— start —
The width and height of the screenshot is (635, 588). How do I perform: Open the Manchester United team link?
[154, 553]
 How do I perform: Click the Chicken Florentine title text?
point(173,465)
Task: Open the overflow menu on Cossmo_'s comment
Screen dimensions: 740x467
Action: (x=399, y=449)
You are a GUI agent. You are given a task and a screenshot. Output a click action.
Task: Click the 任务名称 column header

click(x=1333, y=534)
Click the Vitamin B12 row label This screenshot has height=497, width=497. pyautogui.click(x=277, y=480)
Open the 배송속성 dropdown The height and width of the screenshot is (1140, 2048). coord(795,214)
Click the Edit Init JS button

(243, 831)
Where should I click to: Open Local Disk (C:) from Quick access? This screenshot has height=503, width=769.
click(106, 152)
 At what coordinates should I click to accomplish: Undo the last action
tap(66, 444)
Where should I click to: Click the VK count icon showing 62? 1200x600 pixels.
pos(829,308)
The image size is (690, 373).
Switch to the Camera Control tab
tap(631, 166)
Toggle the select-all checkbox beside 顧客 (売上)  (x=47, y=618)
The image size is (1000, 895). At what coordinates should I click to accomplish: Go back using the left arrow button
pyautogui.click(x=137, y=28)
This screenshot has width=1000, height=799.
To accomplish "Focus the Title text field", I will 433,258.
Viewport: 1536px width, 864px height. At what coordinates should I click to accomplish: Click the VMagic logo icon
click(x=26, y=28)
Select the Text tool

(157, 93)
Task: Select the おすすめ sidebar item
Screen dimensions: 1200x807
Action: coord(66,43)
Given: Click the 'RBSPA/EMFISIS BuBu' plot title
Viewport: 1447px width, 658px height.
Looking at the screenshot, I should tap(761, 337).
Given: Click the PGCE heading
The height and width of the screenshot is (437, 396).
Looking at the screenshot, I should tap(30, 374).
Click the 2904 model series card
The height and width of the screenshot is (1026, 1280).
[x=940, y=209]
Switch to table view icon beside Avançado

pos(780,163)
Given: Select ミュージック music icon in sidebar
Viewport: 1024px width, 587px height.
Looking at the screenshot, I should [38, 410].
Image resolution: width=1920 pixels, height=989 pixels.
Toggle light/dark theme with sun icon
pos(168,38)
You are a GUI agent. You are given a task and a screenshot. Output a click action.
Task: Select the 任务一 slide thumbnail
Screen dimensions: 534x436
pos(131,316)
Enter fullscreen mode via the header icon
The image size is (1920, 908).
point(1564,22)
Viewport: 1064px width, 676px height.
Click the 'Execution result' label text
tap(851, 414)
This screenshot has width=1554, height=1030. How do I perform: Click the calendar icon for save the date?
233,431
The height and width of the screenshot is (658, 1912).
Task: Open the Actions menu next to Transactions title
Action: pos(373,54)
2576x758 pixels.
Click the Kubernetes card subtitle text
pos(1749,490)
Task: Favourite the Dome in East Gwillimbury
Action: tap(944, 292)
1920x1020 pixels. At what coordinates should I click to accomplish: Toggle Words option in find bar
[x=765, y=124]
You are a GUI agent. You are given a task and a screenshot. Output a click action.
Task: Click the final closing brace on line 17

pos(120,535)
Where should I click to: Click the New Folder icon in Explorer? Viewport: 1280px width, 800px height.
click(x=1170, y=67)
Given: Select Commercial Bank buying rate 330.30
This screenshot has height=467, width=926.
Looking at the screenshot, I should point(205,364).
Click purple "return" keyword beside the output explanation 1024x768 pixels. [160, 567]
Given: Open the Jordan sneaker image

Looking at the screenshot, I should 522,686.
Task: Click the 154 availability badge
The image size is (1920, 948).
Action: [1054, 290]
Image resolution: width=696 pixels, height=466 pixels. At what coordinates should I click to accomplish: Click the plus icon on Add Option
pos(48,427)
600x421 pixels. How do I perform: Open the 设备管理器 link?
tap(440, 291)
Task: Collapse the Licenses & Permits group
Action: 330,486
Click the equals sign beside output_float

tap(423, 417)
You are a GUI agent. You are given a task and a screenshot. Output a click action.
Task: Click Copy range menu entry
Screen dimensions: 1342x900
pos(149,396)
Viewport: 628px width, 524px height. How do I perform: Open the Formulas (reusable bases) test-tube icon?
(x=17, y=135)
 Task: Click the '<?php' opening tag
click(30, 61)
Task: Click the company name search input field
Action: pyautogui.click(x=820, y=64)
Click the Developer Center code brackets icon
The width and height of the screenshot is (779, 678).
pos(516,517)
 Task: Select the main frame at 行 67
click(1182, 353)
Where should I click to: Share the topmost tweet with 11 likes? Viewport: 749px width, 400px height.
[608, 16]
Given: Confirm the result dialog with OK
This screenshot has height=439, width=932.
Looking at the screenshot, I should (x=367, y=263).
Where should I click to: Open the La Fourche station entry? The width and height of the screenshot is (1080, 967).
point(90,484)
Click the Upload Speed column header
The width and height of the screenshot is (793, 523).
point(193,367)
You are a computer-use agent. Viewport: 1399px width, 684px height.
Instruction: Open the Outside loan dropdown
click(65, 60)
— end —
Copy every one of the rows above verbatim, keeping their original order, wording, and punctuation.

The width and height of the screenshot is (635, 588). How do I perform: Open the Manchester United team link?
[154, 553]
 How do I perform: Click the Chicken Florentine title text?
point(173,465)
Task: Open the overflow menu on Cossmo_'s comment
Screen dimensions: 740x467
Action: (x=399, y=449)
You are a GUI agent. You are given a task and a screenshot. Output a click action.
Task: Click the 任务名称 column header

click(x=1333, y=534)
Click the Vitamin B12 row label This screenshot has height=497, width=497. pyautogui.click(x=277, y=480)
Open the 배송속성 dropdown The height and width of the screenshot is (1140, 2048). coord(795,214)
Click the Edit Init JS button

(243, 831)
Where should I click to: Open Local Disk (C:) from Quick access? This screenshot has height=503, width=769.
click(106, 152)
 At what coordinates should I click to accomplish: Undo the last action
tap(66, 444)
Where should I click to: Click the VK count icon showing 62? 1200x600 pixels.
pos(829,308)
The image size is (690, 373).
Switch to the Camera Control tab
tap(631, 166)
Toggle the select-all checkbox beside 顧客 (売上)  (x=47, y=618)
The image size is (1000, 895). At what coordinates should I click to accomplish: Go back using the left arrow button
pyautogui.click(x=137, y=28)
This screenshot has width=1000, height=799.
To accomplish "Focus the Title text field", I will 433,258.
Viewport: 1536px width, 864px height. At what coordinates should I click to accomplish: Click the VMagic logo icon
click(x=26, y=28)
Select the Text tool

(157, 93)
Task: Select the おすすめ sidebar item
Screen dimensions: 1200x807
Action: coord(66,43)
Given: Click the 'RBSPA/EMFISIS BuBu' plot title
Viewport: 1447px width, 658px height.
Looking at the screenshot, I should tap(761, 337).
Given: Click the PGCE heading
The height and width of the screenshot is (437, 396).
Looking at the screenshot, I should tap(30, 374).
Click the 2904 model series card
The height and width of the screenshot is (1026, 1280).
[x=940, y=209]
Switch to table view icon beside Avançado

pos(780,163)
Given: Select ミュージック music icon in sidebar
Viewport: 1024px width, 587px height.
Looking at the screenshot, I should [38, 410].
Image resolution: width=1920 pixels, height=989 pixels.
Toggle light/dark theme with sun icon
pos(168,38)
You are a GUI agent. You are given a task and a screenshot. Output a click action.
Task: Select the 任务一 slide thumbnail
Screen dimensions: 534x436
pos(131,316)
Enter fullscreen mode via the header icon
The image size is (1920, 908).
point(1564,22)
Viewport: 1064px width, 676px height.
Click the 'Execution result' label text
tap(851, 414)
This screenshot has width=1554, height=1030. How do I perform: Click the calendar icon for save the date?
233,431
The height and width of the screenshot is (658, 1912).
Task: Open the Actions menu next to Transactions title
Action: pos(373,54)
2576x758 pixels.
Click the Kubernetes card subtitle text
pos(1749,490)
Task: Favourite the Dome in East Gwillimbury
Action: tap(944, 292)
1920x1020 pixels. At what coordinates should I click to accomplish: Toggle Words option in find bar
[x=765, y=124]
You are a GUI agent. You are given a task and a screenshot. Output a click action.
Task: Click the final closing brace on line 17

pos(120,535)
Where should I click to: Click the New Folder icon in Explorer? Viewport: 1280px width, 800px height.
click(x=1170, y=67)
Given: Select Commercial Bank buying rate 330.30
This screenshot has height=467, width=926.
Looking at the screenshot, I should point(205,364).
Click purple "return" keyword beside the output explanation 1024x768 pixels. [160, 567]
Given: Open the Jordan sneaker image

Looking at the screenshot, I should 522,686.
Task: Click the 154 availability badge
The image size is (1920, 948).
Action: [1054, 290]
Image resolution: width=696 pixels, height=466 pixels. At what coordinates should I click to accomplish: Click the plus icon on Add Option
pos(48,427)
600x421 pixels. How do I perform: Open the 设备管理器 link?
tap(440, 291)
Task: Collapse the Licenses & Permits group
Action: 330,486
Click the equals sign beside output_float

tap(423, 417)
You are a GUI agent. You are given a task and a screenshot. Output a click action.
Task: Click Copy range menu entry
Screen dimensions: 1342x900
pos(149,396)
Viewport: 628px width, 524px height. How do I perform: Open the Formulas (reusable bases) test-tube icon?
(x=17, y=135)
 Task: Click the '<?php' opening tag
click(30, 61)
Task: Click the company name search input field
Action: pyautogui.click(x=820, y=64)
Click the Developer Center code brackets icon
The width and height of the screenshot is (779, 678).
pos(516,517)
 Task: Select the main frame at 行 67
click(1182, 353)
Where should I click to: Share the topmost tweet with 11 likes? Viewport: 749px width, 400px height.
[608, 16]
Given: Confirm the result dialog with OK
This screenshot has height=439, width=932.
Looking at the screenshot, I should (x=367, y=263).
Where should I click to: Open the La Fourche station entry? The width and height of the screenshot is (1080, 967).
point(90,484)
Click the Upload Speed column header
The width and height of the screenshot is (793, 523).
point(193,367)
You are a computer-use agent. Viewport: 1399px width, 684px height.
Instruction: Open the Outside loan dropdown
click(65, 60)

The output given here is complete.